Questo libro è la cura, per lo spirito che ha bisogno di rallentare e d’impreziosirsi lo sguardo sulle immagini di uno schermo nuovo, bianco e nero, due colori non colori, due soltanto come le forze del bene e del male; e si rallegra quello spirito davanti ai bambini in festa, ai bambini in calzoncini corti, costretti in posa, perché non si fermano mai, no, i bambini in bianco e nero non se ne stanno seduti sulle panchine tra bip e click. E davanti ai giovani, alle prese con le prime lambrette, i più fortunati, o le prime carrette gli altri, costretti a lavorare nei duri campi eppure così felici perché poi la sera in piazza – quella bellissima Piazza Roma nel quartiere Bella, incorniciata dagli alberi secolari e non quella di oggi così puerile e recuperata alla buona – nei dì di festa patronale magari, a sfracellare la cuccagna che penzola in alto, sempre più in alto a toccare quasi l’effige della Madonna delle Grazie.
Ma quanto sono diverse poi quelle famiglie che si stringono attorno ai flash delle prime macchine fotografiche, così interamente raccolte, tutti per uno e uno solo il fotografo, perché niente si faceva da soli perché c’era l’altro, al di là del selfie di oggi, una così brutta parola per dire autoscatto in un modo così carico di solitudine.

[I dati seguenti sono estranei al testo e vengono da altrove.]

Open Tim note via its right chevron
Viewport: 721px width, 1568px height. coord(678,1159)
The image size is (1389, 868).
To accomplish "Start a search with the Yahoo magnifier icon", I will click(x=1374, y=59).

E quelle famiglie, povere e benestanti, con le didascalie che dicono tutto di loro, dietro nomi come Malerba e Feroleto che parlano di negozi di scarpe e di farmacie, o come Di Cello, che esprime la forza di vivere di un simpatico novantenne che da prigioniero di guerra in una tenerissima lettera assicura: “A me non mi pensati che io fino adesso che scrivo che è giorno di san Giuseppe sto bene”. Sgrammaticando come tanti a quell’epoca di miseria, ma embè ha scritto più lui che nei centoquaranta caratteri di oggi pieni zeppi di improponibili abbreviazioni.
Ma quant’è Bella la gente di Tonino Spena, fatta di uomini che lavorano, che suonano e brindano ad ogni piccola gioia o perplessità, con ciuffi come autostrade e baffetti da sparviero, e fatta di donne che si tengono accanto sempre i fanciulli e nelle mani, da instancabili lavoratrici, galline tramortite o baccelli di fave, vestite da pacchiane, vestite anche a mare, quel mare che “com’era bello e diverso andarci allora”.
Quant’è Bella questa gente. Gente che da Melbourne ti spedisce una cartolina puntellata di lacrime e nostalgia.